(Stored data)
---

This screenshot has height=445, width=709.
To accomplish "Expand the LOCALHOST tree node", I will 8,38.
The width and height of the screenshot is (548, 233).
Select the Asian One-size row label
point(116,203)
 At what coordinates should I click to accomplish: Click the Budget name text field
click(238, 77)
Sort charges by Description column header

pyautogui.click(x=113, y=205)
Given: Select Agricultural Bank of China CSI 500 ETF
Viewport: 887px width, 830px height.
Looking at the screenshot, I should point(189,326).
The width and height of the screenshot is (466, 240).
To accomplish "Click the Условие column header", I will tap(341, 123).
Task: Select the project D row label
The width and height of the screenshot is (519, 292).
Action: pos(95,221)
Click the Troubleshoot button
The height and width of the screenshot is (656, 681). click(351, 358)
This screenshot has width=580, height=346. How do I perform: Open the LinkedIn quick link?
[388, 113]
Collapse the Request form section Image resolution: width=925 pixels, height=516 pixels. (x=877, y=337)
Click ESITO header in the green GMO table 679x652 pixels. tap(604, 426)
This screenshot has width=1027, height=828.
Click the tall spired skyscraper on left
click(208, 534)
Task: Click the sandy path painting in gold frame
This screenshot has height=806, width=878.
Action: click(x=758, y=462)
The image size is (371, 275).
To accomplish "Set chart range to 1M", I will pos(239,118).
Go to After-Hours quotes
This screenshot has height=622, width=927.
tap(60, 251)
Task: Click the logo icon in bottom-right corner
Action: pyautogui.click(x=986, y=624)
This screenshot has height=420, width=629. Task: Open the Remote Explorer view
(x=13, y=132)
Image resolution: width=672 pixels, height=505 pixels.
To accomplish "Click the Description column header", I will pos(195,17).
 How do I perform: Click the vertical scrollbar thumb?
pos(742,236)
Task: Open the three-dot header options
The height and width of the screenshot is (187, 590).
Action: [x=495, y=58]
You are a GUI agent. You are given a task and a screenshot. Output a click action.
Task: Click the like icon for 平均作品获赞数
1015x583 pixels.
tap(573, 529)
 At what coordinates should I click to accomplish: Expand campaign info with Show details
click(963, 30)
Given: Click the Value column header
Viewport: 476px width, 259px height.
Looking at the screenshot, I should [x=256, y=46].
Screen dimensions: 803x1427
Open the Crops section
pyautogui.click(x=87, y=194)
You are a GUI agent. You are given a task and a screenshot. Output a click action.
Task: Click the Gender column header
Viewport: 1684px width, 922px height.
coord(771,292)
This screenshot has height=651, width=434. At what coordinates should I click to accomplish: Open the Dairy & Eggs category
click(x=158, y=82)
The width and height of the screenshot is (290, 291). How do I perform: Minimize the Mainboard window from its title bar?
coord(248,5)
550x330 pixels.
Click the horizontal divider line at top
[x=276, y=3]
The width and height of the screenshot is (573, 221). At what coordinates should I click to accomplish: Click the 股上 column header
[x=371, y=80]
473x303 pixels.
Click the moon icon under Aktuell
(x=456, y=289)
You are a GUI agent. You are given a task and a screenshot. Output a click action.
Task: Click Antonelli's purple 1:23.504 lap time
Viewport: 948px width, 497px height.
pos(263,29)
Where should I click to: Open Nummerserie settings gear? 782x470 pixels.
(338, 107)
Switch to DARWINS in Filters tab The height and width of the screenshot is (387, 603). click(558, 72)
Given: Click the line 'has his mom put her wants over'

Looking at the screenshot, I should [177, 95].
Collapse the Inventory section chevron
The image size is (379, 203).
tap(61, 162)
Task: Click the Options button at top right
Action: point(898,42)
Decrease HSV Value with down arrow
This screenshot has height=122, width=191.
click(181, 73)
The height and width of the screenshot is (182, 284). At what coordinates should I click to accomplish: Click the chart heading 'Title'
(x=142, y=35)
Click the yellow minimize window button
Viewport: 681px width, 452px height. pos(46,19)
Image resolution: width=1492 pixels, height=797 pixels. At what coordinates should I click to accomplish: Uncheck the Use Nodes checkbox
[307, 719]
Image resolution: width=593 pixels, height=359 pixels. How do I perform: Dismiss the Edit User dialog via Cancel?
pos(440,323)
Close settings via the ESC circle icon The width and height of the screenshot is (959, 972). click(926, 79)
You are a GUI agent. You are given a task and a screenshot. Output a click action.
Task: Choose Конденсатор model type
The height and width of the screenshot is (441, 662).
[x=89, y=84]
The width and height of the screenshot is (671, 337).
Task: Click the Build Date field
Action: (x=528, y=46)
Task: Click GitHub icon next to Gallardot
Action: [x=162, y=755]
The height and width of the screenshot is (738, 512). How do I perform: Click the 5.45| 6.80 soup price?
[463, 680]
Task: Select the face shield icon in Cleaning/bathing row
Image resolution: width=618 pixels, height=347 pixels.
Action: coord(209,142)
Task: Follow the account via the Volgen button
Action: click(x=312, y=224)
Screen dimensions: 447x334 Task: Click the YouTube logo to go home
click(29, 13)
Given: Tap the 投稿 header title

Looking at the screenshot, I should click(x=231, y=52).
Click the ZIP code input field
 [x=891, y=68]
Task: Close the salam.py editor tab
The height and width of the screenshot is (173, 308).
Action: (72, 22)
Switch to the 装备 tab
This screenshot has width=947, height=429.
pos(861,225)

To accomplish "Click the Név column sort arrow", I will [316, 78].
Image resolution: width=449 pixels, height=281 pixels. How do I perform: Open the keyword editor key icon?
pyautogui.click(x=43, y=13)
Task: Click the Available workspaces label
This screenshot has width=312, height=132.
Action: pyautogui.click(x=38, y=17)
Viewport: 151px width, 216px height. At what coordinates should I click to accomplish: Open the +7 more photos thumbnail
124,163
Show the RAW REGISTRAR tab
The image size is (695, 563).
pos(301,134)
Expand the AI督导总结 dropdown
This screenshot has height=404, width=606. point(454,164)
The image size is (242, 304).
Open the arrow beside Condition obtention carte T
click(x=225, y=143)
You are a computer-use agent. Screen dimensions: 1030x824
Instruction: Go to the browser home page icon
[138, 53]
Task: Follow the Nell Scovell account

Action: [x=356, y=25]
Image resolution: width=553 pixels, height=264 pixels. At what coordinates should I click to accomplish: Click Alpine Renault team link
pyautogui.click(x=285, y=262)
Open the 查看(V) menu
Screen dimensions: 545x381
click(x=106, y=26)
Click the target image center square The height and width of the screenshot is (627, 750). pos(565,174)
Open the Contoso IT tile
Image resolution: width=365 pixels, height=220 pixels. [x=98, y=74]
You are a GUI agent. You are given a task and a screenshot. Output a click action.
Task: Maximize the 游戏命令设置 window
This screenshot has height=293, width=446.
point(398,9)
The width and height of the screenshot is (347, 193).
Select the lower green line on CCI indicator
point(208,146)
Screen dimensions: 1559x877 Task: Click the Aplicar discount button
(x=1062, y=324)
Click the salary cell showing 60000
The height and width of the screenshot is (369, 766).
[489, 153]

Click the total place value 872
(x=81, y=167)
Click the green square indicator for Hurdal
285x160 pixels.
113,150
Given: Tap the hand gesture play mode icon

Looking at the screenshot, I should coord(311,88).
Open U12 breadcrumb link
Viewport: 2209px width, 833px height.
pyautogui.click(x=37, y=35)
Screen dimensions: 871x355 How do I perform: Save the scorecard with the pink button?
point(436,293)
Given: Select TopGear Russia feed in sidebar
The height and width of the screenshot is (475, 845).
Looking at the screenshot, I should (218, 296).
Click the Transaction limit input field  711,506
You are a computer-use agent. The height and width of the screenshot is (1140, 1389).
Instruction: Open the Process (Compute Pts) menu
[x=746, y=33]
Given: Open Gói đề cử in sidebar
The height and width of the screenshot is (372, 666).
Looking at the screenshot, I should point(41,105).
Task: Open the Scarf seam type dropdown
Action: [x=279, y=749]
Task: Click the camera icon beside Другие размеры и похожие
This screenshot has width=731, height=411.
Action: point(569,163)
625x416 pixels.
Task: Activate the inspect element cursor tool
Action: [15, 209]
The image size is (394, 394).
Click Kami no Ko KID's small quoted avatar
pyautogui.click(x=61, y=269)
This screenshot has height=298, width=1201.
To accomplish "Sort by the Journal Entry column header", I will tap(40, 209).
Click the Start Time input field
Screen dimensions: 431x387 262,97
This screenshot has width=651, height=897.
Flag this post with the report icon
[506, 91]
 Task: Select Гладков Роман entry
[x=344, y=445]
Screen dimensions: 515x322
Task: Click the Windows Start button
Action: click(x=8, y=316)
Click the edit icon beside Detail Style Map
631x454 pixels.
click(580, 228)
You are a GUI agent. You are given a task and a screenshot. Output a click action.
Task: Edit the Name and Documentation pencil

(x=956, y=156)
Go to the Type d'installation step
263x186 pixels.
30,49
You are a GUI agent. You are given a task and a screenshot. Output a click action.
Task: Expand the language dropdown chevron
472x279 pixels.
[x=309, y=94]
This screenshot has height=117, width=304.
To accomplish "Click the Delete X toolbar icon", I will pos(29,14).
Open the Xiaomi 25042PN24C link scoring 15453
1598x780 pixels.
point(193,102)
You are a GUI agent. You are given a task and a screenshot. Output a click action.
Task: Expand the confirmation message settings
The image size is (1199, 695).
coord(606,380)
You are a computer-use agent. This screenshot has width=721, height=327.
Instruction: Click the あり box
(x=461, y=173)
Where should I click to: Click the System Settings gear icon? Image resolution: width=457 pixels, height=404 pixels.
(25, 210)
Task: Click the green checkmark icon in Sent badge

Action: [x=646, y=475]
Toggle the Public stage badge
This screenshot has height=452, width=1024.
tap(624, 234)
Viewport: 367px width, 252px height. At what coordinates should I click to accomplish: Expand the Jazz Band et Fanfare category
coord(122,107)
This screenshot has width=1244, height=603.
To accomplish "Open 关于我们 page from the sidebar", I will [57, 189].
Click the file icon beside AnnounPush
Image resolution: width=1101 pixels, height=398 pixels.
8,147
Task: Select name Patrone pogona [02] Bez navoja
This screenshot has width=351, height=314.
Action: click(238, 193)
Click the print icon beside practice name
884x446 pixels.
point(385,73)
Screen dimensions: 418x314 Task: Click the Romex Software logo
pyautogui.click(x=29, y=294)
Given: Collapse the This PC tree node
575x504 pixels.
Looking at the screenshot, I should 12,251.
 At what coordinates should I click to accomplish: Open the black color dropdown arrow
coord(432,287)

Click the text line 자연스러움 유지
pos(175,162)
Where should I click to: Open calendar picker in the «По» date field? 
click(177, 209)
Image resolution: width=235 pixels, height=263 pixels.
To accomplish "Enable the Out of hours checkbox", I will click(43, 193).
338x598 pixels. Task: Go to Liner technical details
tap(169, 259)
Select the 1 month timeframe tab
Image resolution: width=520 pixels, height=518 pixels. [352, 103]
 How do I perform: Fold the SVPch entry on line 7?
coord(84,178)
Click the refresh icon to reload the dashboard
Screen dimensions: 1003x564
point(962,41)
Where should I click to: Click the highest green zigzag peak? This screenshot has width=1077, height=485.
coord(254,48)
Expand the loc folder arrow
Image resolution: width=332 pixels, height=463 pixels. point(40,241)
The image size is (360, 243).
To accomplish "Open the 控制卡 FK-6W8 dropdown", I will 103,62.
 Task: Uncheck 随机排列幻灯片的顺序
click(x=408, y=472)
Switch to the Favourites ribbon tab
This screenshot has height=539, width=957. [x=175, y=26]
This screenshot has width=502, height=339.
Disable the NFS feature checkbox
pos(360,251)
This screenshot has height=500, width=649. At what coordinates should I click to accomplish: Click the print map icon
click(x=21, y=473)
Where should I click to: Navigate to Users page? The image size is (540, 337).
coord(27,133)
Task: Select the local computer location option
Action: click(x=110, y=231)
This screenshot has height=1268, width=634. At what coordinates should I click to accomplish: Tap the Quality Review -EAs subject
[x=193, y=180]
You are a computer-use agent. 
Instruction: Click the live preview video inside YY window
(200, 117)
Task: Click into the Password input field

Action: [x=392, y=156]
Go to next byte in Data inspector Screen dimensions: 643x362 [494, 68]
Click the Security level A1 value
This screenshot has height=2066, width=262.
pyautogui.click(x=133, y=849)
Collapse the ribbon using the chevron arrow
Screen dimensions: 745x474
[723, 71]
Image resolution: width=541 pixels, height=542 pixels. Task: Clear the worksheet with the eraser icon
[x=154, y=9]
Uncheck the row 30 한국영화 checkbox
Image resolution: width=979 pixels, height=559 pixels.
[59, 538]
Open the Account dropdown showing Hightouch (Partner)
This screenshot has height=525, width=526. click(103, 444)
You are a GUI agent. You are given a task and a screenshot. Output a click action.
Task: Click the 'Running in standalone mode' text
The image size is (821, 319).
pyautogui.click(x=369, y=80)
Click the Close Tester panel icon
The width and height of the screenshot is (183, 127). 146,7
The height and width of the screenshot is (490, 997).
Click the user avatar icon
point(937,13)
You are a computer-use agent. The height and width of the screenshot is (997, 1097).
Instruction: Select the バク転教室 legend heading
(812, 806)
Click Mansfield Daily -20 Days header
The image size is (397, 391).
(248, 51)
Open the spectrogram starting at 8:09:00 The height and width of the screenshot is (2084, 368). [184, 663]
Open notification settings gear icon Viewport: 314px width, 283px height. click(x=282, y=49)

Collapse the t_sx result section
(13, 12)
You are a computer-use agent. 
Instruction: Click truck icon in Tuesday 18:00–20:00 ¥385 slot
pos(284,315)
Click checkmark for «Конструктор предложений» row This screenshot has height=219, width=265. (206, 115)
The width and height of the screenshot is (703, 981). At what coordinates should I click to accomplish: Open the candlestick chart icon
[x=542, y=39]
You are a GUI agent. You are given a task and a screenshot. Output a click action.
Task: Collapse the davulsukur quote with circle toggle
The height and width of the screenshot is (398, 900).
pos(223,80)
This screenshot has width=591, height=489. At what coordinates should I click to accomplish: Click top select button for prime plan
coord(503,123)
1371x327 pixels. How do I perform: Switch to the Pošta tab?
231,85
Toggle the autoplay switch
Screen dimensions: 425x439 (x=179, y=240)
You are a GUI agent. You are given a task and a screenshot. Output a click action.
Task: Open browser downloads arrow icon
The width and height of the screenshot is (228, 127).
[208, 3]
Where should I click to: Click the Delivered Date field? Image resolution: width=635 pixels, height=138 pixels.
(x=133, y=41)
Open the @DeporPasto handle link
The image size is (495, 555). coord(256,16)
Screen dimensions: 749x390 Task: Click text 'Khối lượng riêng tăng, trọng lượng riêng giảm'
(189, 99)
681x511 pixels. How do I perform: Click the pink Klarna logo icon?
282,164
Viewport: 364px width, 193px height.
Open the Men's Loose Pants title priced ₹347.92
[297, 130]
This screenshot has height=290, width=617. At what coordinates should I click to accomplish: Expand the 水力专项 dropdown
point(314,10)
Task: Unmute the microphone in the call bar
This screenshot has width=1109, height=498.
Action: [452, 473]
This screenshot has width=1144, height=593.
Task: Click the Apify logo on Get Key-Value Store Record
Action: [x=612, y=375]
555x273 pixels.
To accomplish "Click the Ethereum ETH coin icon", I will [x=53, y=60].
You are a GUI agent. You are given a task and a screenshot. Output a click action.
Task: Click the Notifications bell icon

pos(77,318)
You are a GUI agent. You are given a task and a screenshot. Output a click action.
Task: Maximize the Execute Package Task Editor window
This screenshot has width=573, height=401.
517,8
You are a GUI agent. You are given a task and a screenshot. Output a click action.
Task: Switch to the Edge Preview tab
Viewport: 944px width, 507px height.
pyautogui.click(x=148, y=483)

---

__What the exercise asks__: Reply with the count alone: how many lines of the records contain the string "circle"?

__Answer to this exercise__: 2